- WORK REQUIRED
Please write out exactly the lines of the data below from the line holding "voyage au Kenya. (205, 1581)" through the line holding "[Besøg os på Instagram] (185, 2358)", and leave out the rest.

- DATA PROVIDED
*** Block opens ***
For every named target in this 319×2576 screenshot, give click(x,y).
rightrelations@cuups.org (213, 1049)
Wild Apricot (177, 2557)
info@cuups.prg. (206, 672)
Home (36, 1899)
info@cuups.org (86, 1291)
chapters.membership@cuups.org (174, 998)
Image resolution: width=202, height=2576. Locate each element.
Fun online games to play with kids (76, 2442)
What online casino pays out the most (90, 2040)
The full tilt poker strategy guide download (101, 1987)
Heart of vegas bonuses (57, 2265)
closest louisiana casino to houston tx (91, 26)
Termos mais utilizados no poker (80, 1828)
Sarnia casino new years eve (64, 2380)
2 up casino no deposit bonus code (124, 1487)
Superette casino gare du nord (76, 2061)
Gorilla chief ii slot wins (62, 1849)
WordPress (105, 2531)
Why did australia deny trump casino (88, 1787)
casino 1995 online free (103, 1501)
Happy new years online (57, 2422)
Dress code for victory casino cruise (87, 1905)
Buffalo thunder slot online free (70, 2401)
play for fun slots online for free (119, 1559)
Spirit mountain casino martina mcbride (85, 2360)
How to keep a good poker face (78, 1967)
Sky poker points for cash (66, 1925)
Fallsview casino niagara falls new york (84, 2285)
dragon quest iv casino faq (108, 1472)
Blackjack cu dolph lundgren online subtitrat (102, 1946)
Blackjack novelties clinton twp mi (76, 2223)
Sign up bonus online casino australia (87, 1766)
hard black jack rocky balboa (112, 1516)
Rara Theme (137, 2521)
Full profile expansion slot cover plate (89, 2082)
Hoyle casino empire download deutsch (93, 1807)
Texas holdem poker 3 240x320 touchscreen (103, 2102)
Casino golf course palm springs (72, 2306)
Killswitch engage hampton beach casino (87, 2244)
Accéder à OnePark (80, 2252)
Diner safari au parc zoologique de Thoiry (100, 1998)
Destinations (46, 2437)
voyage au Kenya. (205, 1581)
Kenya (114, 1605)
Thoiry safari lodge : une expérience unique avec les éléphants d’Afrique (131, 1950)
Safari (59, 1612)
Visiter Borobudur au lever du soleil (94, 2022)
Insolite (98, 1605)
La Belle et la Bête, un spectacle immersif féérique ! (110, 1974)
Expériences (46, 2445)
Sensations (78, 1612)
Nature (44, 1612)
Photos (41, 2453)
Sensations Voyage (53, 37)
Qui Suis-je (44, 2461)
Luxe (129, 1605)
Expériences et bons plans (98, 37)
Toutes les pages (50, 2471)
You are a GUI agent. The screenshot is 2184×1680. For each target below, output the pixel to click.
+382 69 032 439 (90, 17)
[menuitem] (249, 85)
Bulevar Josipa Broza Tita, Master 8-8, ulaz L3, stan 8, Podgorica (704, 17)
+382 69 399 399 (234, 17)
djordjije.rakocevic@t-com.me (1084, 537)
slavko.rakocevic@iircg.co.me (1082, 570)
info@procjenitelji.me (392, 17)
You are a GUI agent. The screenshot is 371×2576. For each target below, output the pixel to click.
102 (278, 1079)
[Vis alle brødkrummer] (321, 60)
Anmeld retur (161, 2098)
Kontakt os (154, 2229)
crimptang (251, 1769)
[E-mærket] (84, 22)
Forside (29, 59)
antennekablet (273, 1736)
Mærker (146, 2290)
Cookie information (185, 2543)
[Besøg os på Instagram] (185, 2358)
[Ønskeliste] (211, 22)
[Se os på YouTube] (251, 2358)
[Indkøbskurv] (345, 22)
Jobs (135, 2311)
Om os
*** Block closes ***
- EXPECTED OUTPUT
voyage au Kenya. (205, 1581)
Kenya (114, 1605)
Thoiry safari lodge : une expérience unique avec les éléphants d’Afrique (131, 1950)
Safari (59, 1612)
Visiter Borobudur au lever du soleil (94, 2022)
Insolite (98, 1605)
La Belle et la Bête, un spectacle immersif féérique ! (110, 1974)
Expériences (46, 2445)
Sensations (78, 1612)
Nature (44, 1612)
Photos (41, 2453)
Sensations Voyage (53, 37)
Qui Suis-je (44, 2461)
Luxe (129, 1605)
Expériences et bons plans (98, 37)
Toutes les pages (50, 2471)
You are a GUI agent. The screenshot is 2184×1680. For each target below, output the pixel to click.
+382 69 032 439 (90, 17)
[menuitem] (249, 85)
Bulevar Josipa Broza Tita, Master 8-8, ulaz L3, stan 8, Podgorica (704, 17)
+382 69 399 399 (234, 17)
djordjije.rakocevic@t-com.me (1084, 537)
slavko.rakocevic@iircg.co.me (1082, 570)
info@procjenitelji.me (392, 17)
You are a GUI agent. The screenshot is 371×2576. For each target below, output the pixel to click.
102 (278, 1079)
[Vis alle brødkrummer] (321, 60)
Anmeld retur (161, 2098)
Kontakt os (154, 2229)
crimptang (251, 1769)
[E-mærket] (84, 22)
Forside (29, 59)
antennekablet (273, 1736)
Mærker (146, 2290)
Cookie information (185, 2543)
[Besøg os på Instagram] (185, 2358)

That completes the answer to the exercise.